## Task details
Continue the commit email about Kafka state store clean up on start from the point where it stops.

This is an automated email from the ASF dual-hosted git repository.

mjsax pushed a commit to branch trunk
in repository https://gitbox.apache.org/repos/asf/kafka.git


The following commit(s) were added to refs/heads/trunk by this push:
     new 22d520adae1 KAFKA-19943: Implement state store clean up on start 
(#21566)
22d520adae1 is described below

commit 22d520adae1211d6b0939acb06e3bf9bf50696be
Author: Uladzislau Blok <[email protected]>
AuthorDate: Mon Mar 9 19:12:47 2026 +0100

    KAFKA-19943: Implement state store clean up on start (#21566)
    
    Implementation for KIP-1259
    
    Adds a new property to set max directory age, and remove directories if
    `current time - max age > last modify time`.
    
    Reviewers: Matthias J. Sax <[email protected]>
---
 docs/streams/developer-guide/config-streams.md     | 20 +++++++++--
 docs/streams/upgrade-guide.md                      |  2 ++
 .../org/apache/kafka/streams/KafkaStreams.java     |  5 +++
 .../org/apache/kafka/streams/StreamsConfig.java    | 11 ++++++
 .../processor/internals/StateDirectory.java        | 40 ++++++++++++++++++++++
 .../org/apache/kafka/streams/KafkaStreamsTest.java | 37 ++++++++++++++++++++
 .../processor/internals/StateDirectoryTest.java    | 36 +++++++++++++++++++
 7 files changed, 149 insertions(+), 2 deletions(-)

## Dataset excerpt

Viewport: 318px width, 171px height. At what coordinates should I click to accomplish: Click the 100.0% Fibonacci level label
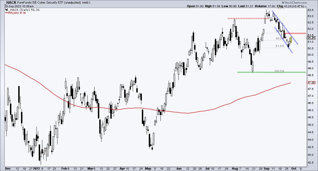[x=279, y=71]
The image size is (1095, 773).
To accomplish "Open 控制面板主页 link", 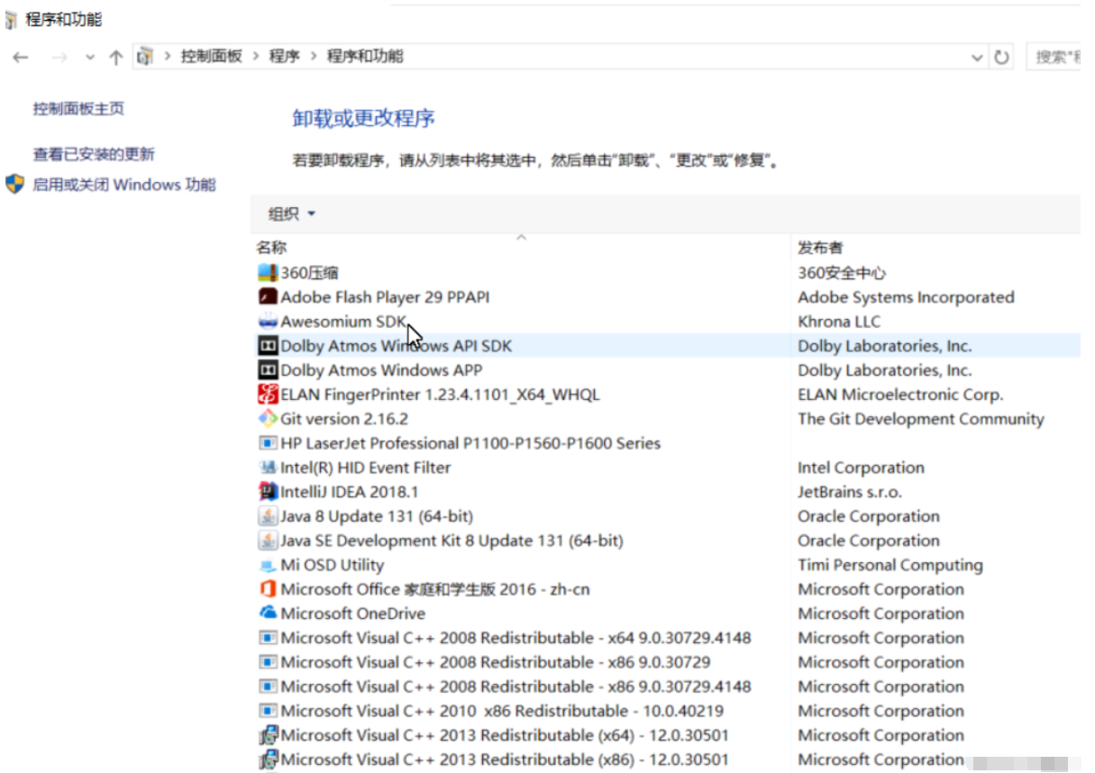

## Task result
diff --git a/docs/streams/developer-guide/config-streams.md 
b/docs/streams/developer-guide/config-streams.md
index 57662eb58b9..265e58f9c20 100644
--- a/docs/streams/developer-guide/config-streams.md
+++ b/docs/streams/developer-guide/config-streams.md
@@ -1039,8 +1039,24 @@ The amount of time in milliseconds to wait before 
deleting state when a partitio
 </td>  
 <td>
 
-`600000`
-</td> (10 minutes)
+`600000` (10 minutes)
+</td> </tr>
+<tr>
+<td>
+
+state.cleanup.dir.max.age.ms
+</td>
+<td>
+
+Low
+</td>
+<td>
+
+Time-based threshold for purging local state directories and checkpoint files 
during application startup. State directories that have not been modified for 
at least `state.cleanup.dir.max.age.ms` will be removed.
+</td>
+<td>
+
+`-1` (Disabled)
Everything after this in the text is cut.